L’aide et l’assistance apportées par un enfant à ses parents peuvent donner lieu au paiement d’une indemnité au titre de l’action de in rem verso lorsqu’elles ont excédé la piété familiale. La créance qui en résulte est immédiatement exigible : elle se prescrit dans les cinq ans à compter de la date à laquelle celui qui la revendique a connu les faits lui permettant d’exercer son action, et non à partir du décès du débiteur.

Par ailleurs, en matière de partage, les parties sont respectivement demanderesses et défenderesses quant à l’établissement de l’actif et du passif, de telle sorte que toute demande doit être considérée comme une défense à la prétention adverse et non une demande nouvelle au sens de l’article 564 du code civil. Elle n’est donc pas irrecevable lorsqu’elle est formée pour la première fois en appel.

Les enfants sont tenus à l’égard de leurs parents d’un devoir de piété filiale, au titre de l’article 371 du code civil. Il en résulte, notamment, que l’enfant même renonçant doit, en principe, supporter la charge des frais d’obsèques de ses parents (Civ. 1re, 14 mai 1992, n° 90-18.967, D. 1993. 247 , note J.-F. Eschylle ; ibid. 224, obs. M. Grimaldi ; RTD civ. 1993. 171, obs. J. Patarin ). L’aide et l’assistance apportées à un parent s’analysent en l’exécution volontaire d’une obligation naturelle qui, par principe, ne peut donner lieu à restitution (C. civ., art. 1302, al. 2). Elles peuvent se traduire, notamment, par l’accueil des parents sous son toit pour lui éviter un placement en maison de retraite et la renonciation à toute activité professionnelle pour se dévouer entièrement aux soins accordés à ces derniers, avec de véritables sacrifices pour l’enfant au regard de sa vie sociale, affective et professionnelle.

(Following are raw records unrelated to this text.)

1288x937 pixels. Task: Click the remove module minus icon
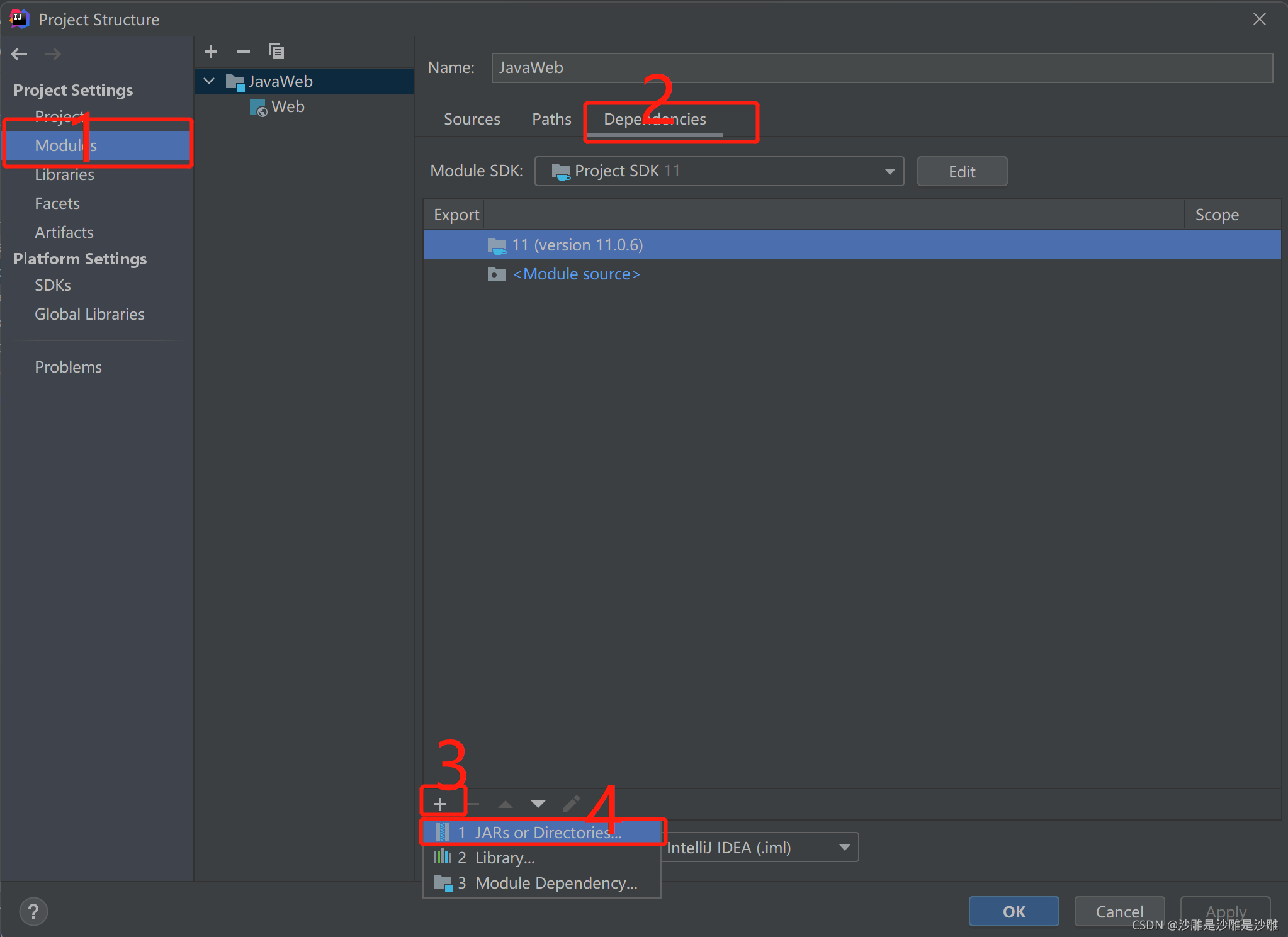click(x=244, y=52)
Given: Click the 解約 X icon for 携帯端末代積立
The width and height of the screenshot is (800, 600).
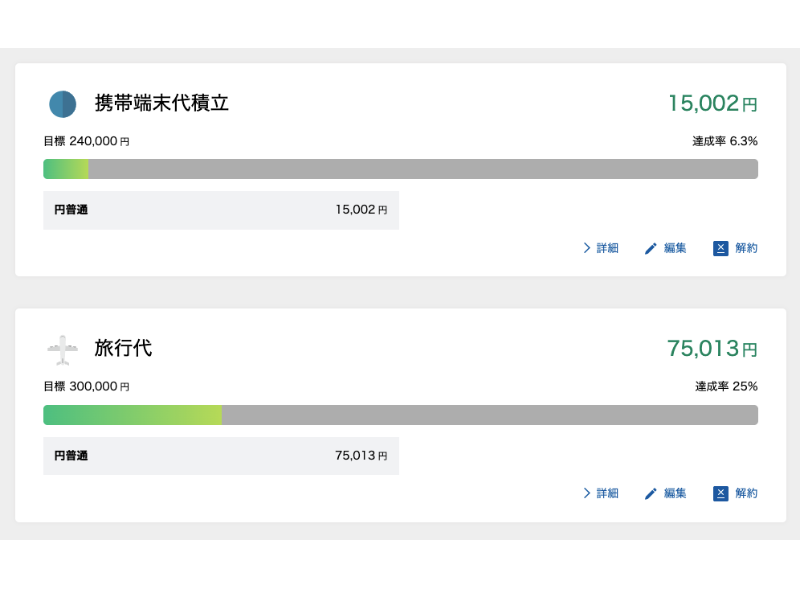Looking at the screenshot, I should pyautogui.click(x=720, y=248).
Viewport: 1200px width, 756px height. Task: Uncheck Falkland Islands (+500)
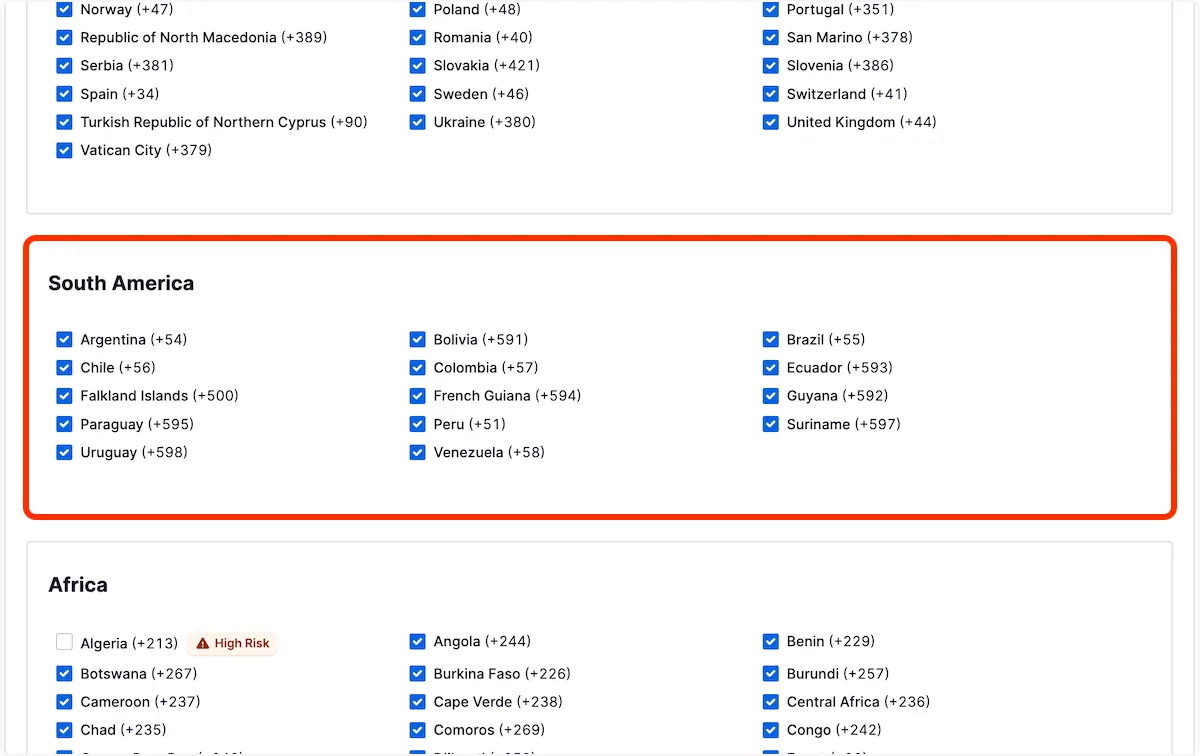(x=65, y=396)
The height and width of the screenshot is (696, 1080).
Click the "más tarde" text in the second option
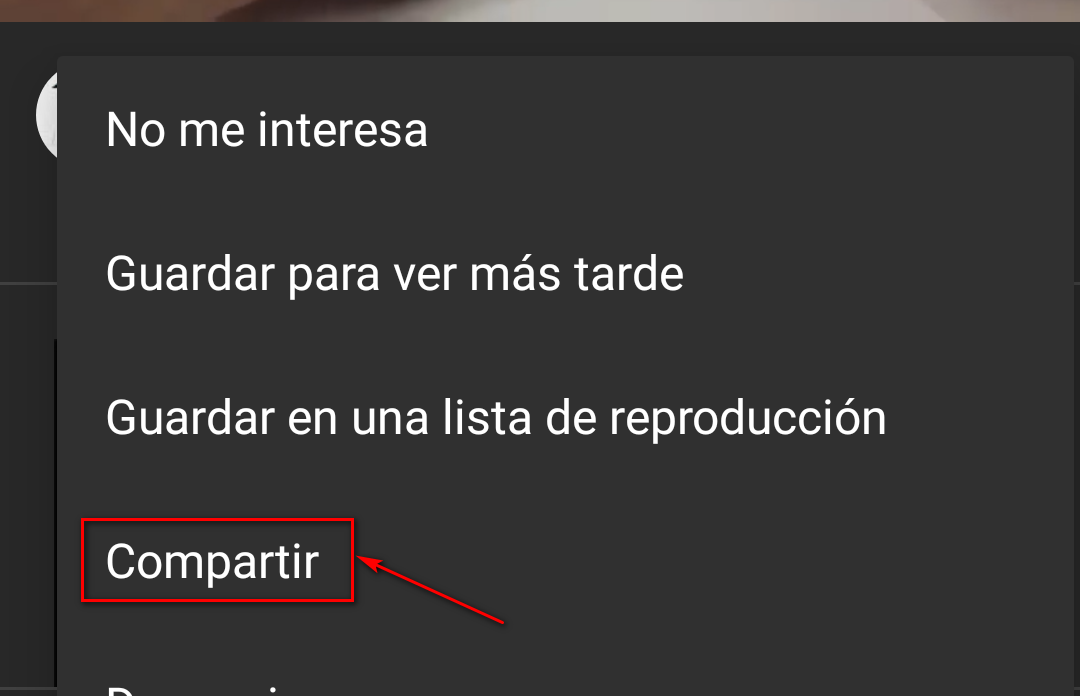click(x=577, y=274)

Ce devoir comporte toutefois des limites, au nom de l’équité (R. Savatier, note ss. TGI Avesnes, 23 janv. 1962, Defrénois 1963, art. 28419 et 28420 ; M. Tchendjou, D. 1995. 623 ). Dans un arrêt du 12 juillet 1994, la Cour de cassation a, pour la première fois, énoncé que l’aide et l’assistance apportées par un enfant à ses parents peuvent donner lieu à indemnité au profit du premier lorsqu’elles ont « excédé les exigences de la piété filiale » et ont « réalisé à la fois un appauvrissement pour l’enfant et un enrichissement corrélatif des parents » (Civ. 1re, 12 juill. 1994, n° 92-18.639, D. 1995. 623 , note M. Tchendjou ; RDSS 1995. 215, obs. F. Kessler ; RTD civ. 1994. 843, obs. J. Hauser ; ibid. 1995. 373, obs. J. Mestre ; ibid. 407, obs. J. Patarin ). L’enfant peut tirer un bénéfice de cette situation et, dans ce cas, l’appauvrissement n’est pas caractérisé : l’aide sera considérée comme constituant la contrepartie de l’avantage retiré par l’enfant (v. pour un ex., Civ. 1re, 23 janv. 2001, n° 98-22.937, D. 2001. 2940 , obs. B. Vareille ; RDSS 2002. 119, obs. F. Monéger ; RTD civ. 2001. 349, obs. J. Hauser ). Il peut également aider et assister ses parents dans une intention libérale (M. Tchendjou, préc. ; J. Patarin, RTD civ. 1995. 407 ). L’action de in rem verso ne pourra donc aboutir qu’en l’absence de contrepartie suffisante et en présence de prestations dépassant les exigences de la piété familiale, selon une appréciation in concreto et souveraine des juges du fond (Civ. 1re, 4 déc. 2013, n° 12-20.260).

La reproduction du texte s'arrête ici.